As is usually the case, ISPs that join Netflix's Open Connect CDN see a marked improvement in the rankings, leading many to question the rankings' usefulness
Still, the dismal performance of FiOS (7), AT&T U-Verse (12) Comcast (14) and Verizon DSL (last place, behind even Clearwire) continues to raises questions.
The FiOS drop into seventh place comes a week after accusations that the company is intentionally throttling AWS and Netflix traffic (though as we noted
, Verizon swears they're treating all traffic equally, and data doesn't support outright throttling).
Instead, the theory du-jour
is that companies like Verizon, AT&T and Comcast are intentionally letting their peering points saturate for leverage in charging both core network and content companies more money, though proof of this remains elusive. Verizon again insists to Ars Technica
that the Netflix (and YouTube) problems plaguing users have nothing to do with Verizon, and the "complicated" Internet is to blame:
We state unequivocally that Verizon’s broadband Internet access services deliver a pristine user experience to our customers at any time of day on every day of the week. This has been repeatedly proven through independent testing by the Federal Communications Commission (FCC), which has conclusively demonstrated that FiOS Internet consistently delivers both download and upload speeds in excess of what we advertise. In short, our Internet customers often get more than they pay for.

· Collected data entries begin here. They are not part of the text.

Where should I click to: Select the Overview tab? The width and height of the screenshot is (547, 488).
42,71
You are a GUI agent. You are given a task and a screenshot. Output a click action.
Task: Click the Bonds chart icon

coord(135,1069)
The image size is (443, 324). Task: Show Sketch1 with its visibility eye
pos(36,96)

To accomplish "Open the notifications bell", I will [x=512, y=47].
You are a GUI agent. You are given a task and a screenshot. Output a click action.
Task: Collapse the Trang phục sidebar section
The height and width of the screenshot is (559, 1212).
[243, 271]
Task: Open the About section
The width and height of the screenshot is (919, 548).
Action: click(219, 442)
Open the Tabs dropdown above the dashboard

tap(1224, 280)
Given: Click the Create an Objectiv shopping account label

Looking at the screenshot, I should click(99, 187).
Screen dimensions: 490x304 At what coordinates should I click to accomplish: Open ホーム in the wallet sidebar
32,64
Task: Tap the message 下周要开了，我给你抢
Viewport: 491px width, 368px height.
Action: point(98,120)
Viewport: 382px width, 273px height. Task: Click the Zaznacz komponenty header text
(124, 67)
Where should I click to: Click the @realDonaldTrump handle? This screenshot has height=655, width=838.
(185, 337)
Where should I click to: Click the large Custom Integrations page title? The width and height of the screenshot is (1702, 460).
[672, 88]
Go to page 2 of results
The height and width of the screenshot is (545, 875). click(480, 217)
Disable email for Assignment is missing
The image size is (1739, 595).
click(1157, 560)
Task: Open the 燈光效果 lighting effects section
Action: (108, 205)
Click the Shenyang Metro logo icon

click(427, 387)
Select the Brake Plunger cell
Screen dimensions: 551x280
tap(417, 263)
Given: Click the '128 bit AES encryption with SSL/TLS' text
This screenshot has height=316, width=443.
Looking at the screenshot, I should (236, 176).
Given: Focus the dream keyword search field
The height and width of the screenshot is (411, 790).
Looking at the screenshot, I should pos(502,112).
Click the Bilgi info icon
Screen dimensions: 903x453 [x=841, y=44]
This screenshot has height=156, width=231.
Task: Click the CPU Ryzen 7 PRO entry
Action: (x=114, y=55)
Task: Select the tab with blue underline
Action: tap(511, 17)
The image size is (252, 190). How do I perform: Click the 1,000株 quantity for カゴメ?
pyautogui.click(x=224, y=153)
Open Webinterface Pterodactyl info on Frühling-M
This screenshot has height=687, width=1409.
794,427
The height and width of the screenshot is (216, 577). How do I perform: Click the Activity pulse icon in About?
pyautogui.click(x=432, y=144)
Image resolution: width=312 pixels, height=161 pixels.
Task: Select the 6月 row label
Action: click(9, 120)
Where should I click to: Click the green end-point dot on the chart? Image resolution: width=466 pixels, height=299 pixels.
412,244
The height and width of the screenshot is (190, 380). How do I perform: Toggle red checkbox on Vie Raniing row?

How the Internet works can be complicated, and consumers should be aware of the fact that the integrity of their home Internet connection is only a portion of the streaming video quality equation. If their broadband connection is functioning correctly, the source of their frustration and the content they wish to see may be one in the same.
As more data becomes available via the likes of MLAB
or Google's YouTube streaming rankings
, it should be easier to tell is ISPs are in fact engaging in shenanigans
resulting in painful YouTube and Netflix performance for users across numerous ISPs.